▶ Problem requirements
When the line containing "Task: Click the orange" is reached, include it and end there; set down verbatim every line before it, starting at the top of the records.

▶ Data shown
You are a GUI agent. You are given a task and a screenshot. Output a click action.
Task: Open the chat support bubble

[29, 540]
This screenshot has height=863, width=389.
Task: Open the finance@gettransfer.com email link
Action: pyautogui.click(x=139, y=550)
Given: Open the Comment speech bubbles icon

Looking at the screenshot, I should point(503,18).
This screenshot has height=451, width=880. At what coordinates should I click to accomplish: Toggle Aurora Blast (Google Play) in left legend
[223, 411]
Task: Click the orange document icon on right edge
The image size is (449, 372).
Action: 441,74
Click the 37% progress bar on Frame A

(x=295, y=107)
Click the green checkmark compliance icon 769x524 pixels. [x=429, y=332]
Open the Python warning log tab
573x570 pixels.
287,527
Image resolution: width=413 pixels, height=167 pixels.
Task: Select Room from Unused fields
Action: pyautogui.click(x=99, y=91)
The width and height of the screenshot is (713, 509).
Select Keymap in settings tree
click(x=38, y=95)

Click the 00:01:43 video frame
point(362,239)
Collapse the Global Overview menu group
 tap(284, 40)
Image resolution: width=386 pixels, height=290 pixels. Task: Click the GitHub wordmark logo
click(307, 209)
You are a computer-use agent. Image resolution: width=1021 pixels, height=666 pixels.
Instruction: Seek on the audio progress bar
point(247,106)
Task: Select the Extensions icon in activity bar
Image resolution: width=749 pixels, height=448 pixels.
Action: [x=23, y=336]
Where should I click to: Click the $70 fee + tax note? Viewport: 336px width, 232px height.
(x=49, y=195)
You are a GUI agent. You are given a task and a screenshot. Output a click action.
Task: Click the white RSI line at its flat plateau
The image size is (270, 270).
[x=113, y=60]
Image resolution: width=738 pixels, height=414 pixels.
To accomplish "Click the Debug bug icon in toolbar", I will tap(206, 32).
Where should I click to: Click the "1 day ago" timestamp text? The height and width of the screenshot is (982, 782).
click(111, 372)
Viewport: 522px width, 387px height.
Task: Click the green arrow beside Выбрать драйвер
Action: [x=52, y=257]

▶ Answer box
You are a GUI agent. You are given a task and a screenshot. Output a click action.
Task: Open the chat support bubble

[29, 540]
This screenshot has height=863, width=389.
Task: Open the finance@gettransfer.com email link
Action: pyautogui.click(x=139, y=550)
Given: Open the Comment speech bubbles icon

Looking at the screenshot, I should point(503,18).
This screenshot has height=451, width=880. At what coordinates should I click to accomplish: Toggle Aurora Blast (Google Play) in left legend
[223, 411]
Task: Click the orange document icon on right edge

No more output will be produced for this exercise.